Lesson 9: Apply, Map, and Vectorized Operations

Course: Data Transformation | Duration: 2 hours | Level: Intermediate

Learning Objectives

By the end of this lesson, you will be able to:

Apply element-wise functions with .map() and Series.apply()
Apply row-wise or column-wise functions with DataFrame.apply()
Prefer vectorized operations over apply() for performance
Use np.where() and np.select() for conditional column creation

Prerequisites

pandas Series and DataFrame operations
Python functions, lambda expressions
NumPy basics (arrays, broadcasting)

Lesson Outline

Part 1: Series.map() and Series.apply() (30 minutes)

Explanation

Series.map() applies a transformation element by element using a function, dict, or Series.

Use it when you need to:

Translate values using a lookup dict (e.g., product_id → product_name)
Apply a simple function to each element independently

python

import pandas as pd
 
orders = pd.DataFrame({
    "order_id":   [1, 2, 3, 4, 5],
    "product_id": [101, 102, 101, 103, 102],
    "quantity":   [3, 1, 5, 2, 4],
})

·····

[SET TASK]
In the lesson on apply, map, and vectorized operations, what three things can Series.map() use to transform values?

[PROVIDED RECORDS]
·····

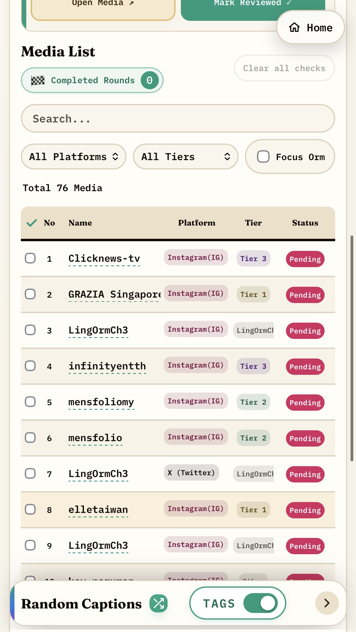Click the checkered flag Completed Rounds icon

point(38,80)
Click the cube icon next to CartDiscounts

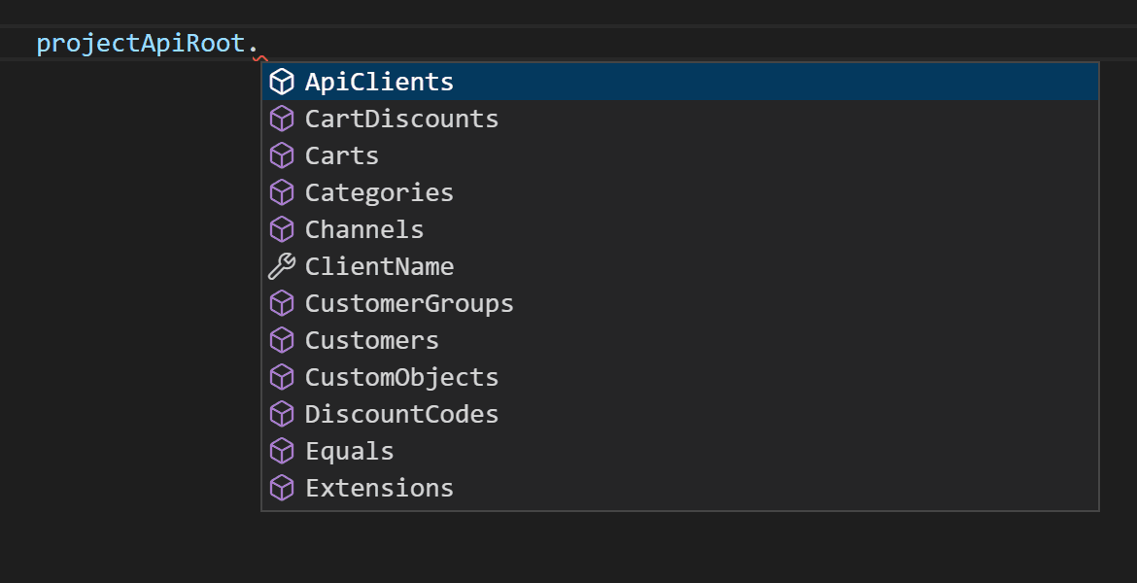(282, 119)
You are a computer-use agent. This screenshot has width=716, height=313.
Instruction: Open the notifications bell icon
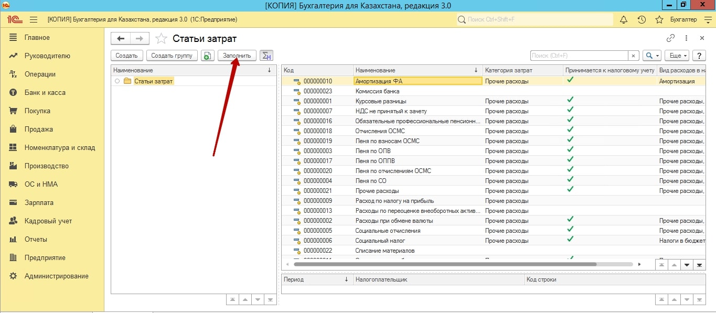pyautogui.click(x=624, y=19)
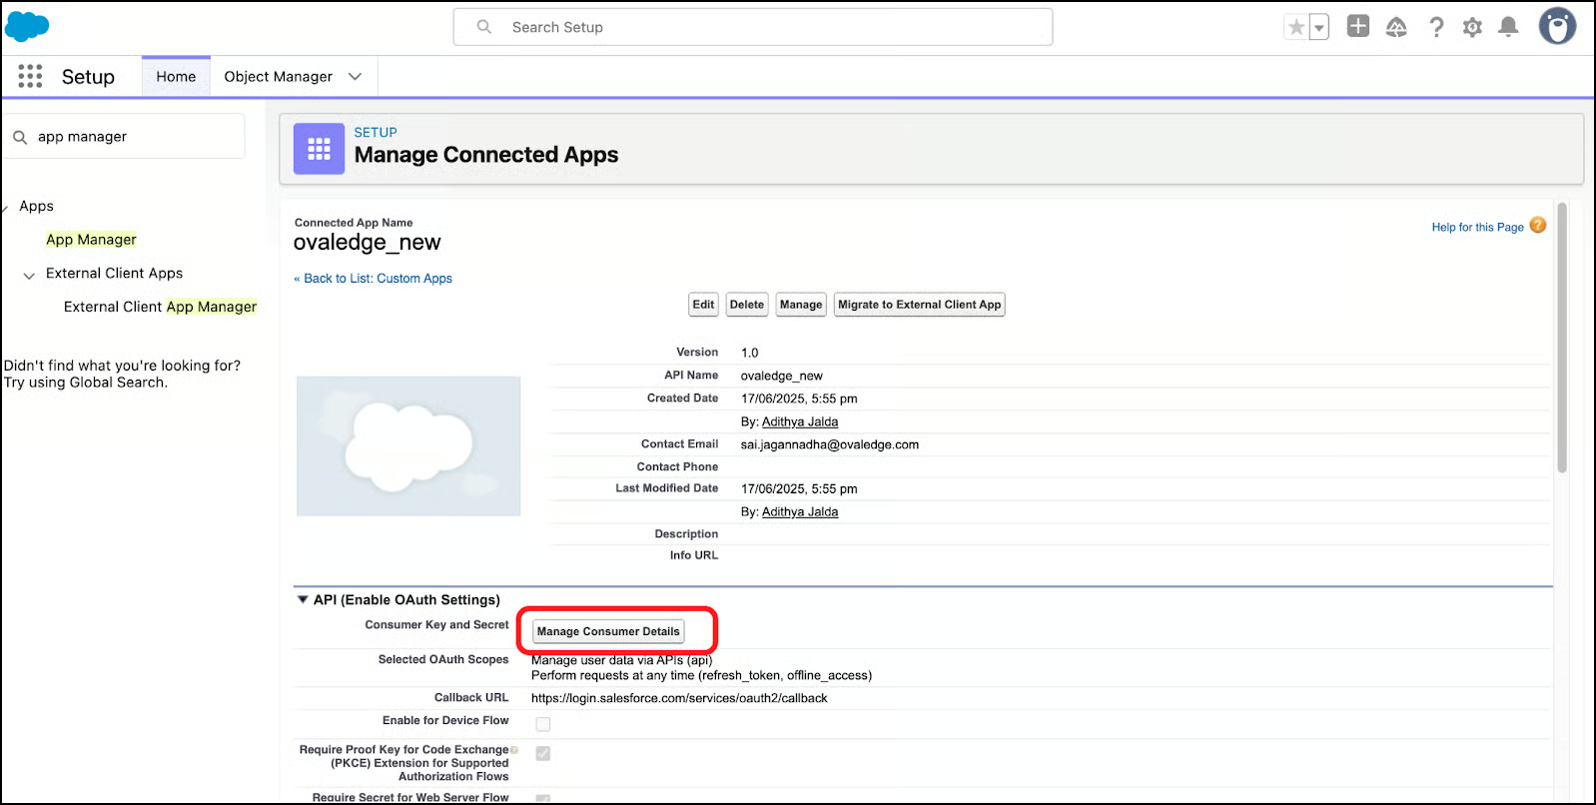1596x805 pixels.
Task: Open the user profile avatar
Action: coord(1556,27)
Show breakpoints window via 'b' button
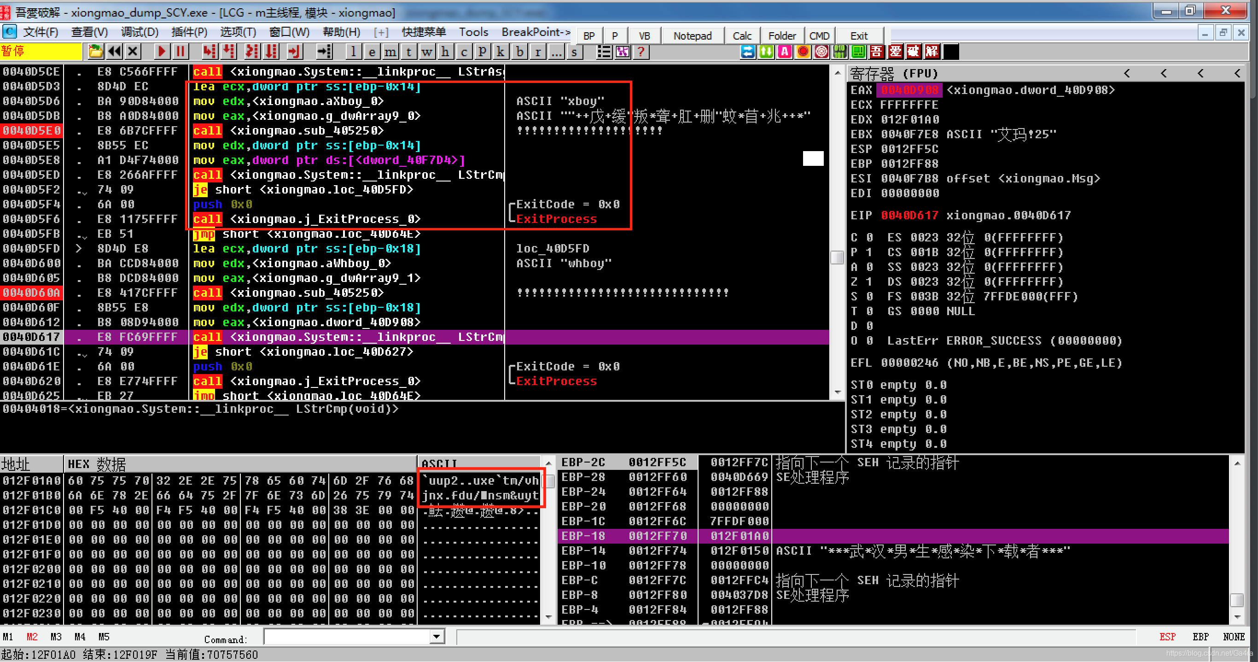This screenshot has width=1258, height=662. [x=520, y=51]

·····

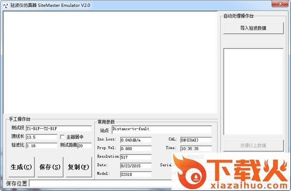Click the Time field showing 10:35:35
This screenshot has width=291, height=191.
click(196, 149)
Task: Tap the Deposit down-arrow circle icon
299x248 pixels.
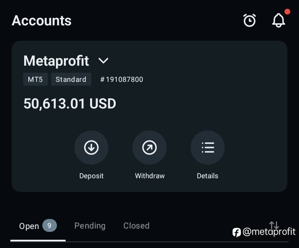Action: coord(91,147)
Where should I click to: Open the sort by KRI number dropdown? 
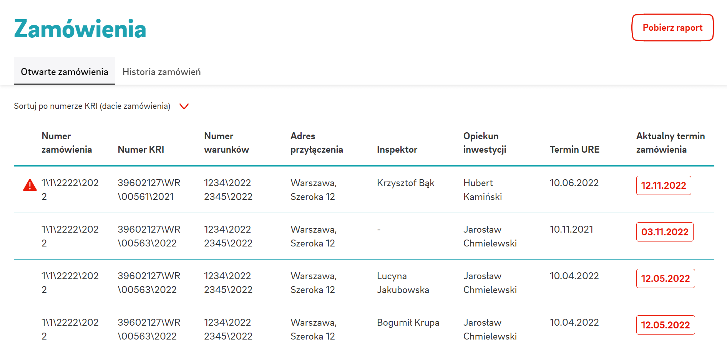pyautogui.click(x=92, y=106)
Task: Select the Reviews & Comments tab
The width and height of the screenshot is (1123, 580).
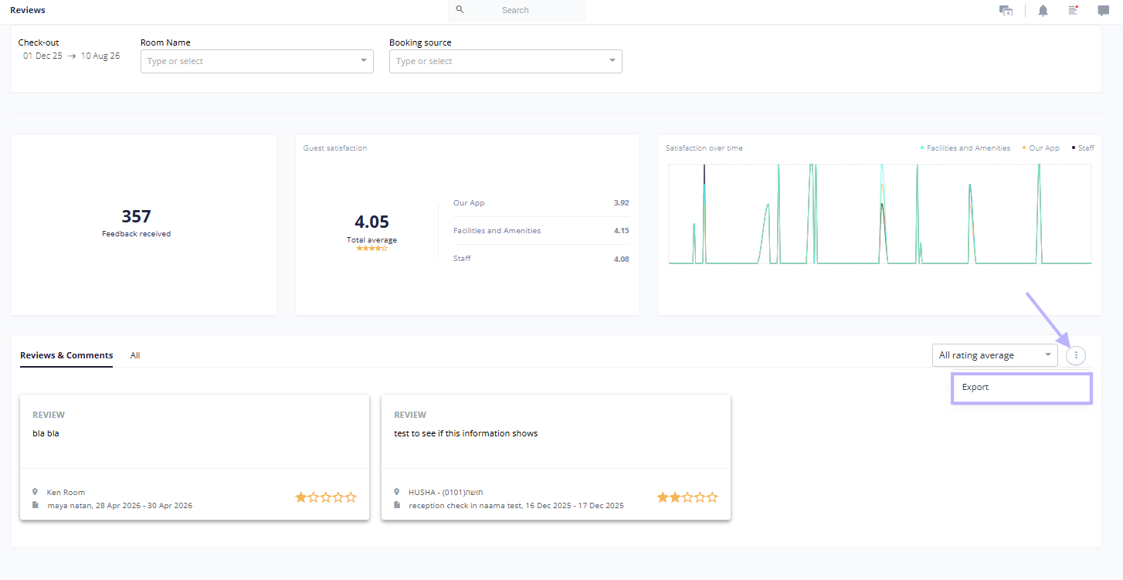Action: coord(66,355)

·····

[EXPECTED ANSWER]
A function, a dict, or a Series.